Le prix de l'or, ce métal précieux tant convoité, ne cesse de grimper et a franchi, le 26 janvier, la barre mythique des 5 000 dollars (4 220 euros) l'once, pour la première fois dans l'histoire. Cette augmentation s'explique largement par son statut de valeur refuge face aux multiples incertitudes géopolitiques et économiques générées par la présidence de Donald Trump.
Dès 4h30 du matin (heure de Paris), l'or a enregistré une hausse de 1,85%, atteignant 5 080 dollars l'once, après avoir touché un pic à 5 093,05 dollars à 3h27. Cette envolée des prix est alimentée par l'affaiblissement du dollar, ainsi que par des tensions internationales, notamment celles concernant le Groenland, une région que le président Trump aurait proposé de racheter, crispant davantage les relations avec ses alliés européens, comme l'a rapporté Le Monde.
Par ailleurs, malgré un certain apaisement observé au Forum économique mondial de Davos (Suisse), où Trump a atténué ses menaces de nouveaux droits de douane, l'or demeure très prisé. Les fluctuations géopolitiques en Ukraine, à Gaza et en Iran continuent d'influencer la tendance des cours. Les revirements fréquents de l'administration américaine créent un climat d'incertitude aux États-Unis, détournant les investisseurs des valeurs traditionnelles comme le dollar et les obligations d'État, souvent considérées comme concurrentes de l'or.

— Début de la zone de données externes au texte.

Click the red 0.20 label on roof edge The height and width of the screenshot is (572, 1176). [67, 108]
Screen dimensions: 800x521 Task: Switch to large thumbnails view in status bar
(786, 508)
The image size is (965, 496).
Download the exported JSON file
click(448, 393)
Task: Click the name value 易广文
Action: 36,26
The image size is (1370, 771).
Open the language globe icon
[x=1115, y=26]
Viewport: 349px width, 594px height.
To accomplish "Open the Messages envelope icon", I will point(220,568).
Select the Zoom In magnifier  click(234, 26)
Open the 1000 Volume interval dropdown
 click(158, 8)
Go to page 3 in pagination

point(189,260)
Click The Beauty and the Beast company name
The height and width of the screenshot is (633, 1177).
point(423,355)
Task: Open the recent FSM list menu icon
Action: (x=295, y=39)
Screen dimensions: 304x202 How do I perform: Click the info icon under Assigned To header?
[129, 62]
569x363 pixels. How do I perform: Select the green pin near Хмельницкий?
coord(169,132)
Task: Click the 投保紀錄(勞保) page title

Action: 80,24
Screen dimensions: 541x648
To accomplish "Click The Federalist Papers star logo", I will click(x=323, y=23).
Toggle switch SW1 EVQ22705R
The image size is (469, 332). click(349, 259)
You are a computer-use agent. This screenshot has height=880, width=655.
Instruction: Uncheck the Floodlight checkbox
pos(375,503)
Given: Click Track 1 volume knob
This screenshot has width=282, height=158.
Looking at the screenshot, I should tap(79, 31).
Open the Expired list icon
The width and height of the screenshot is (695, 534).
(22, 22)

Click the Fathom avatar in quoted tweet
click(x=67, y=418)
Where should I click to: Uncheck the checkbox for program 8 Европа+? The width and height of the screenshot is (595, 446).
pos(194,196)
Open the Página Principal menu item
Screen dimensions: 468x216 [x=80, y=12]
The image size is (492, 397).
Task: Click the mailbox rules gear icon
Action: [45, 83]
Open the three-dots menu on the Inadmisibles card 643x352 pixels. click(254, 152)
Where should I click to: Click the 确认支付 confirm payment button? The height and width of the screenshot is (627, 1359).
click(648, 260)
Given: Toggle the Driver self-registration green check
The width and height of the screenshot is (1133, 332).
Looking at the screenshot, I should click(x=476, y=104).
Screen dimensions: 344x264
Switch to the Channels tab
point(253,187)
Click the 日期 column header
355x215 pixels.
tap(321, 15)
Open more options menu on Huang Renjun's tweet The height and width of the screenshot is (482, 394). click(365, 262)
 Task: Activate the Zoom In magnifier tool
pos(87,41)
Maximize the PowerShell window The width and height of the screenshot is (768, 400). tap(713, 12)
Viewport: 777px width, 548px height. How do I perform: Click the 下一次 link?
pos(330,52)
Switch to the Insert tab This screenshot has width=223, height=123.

Les analystes soulignent que cette montée en flèche du prix de l'or reflète non seulement une quête de sécurité financière de la part des investisseurs, mais aussi une vision critique du climat économique actuel. Selon un expert de la Banque de France, "l'or reste une option privilégiée pour protéger son patrimoine dans des temps troublés". Ainsi, les investisseurs semblent de plus en plus convaincus que le métal jaune est leur meilleur allié face aux tumultes du marché.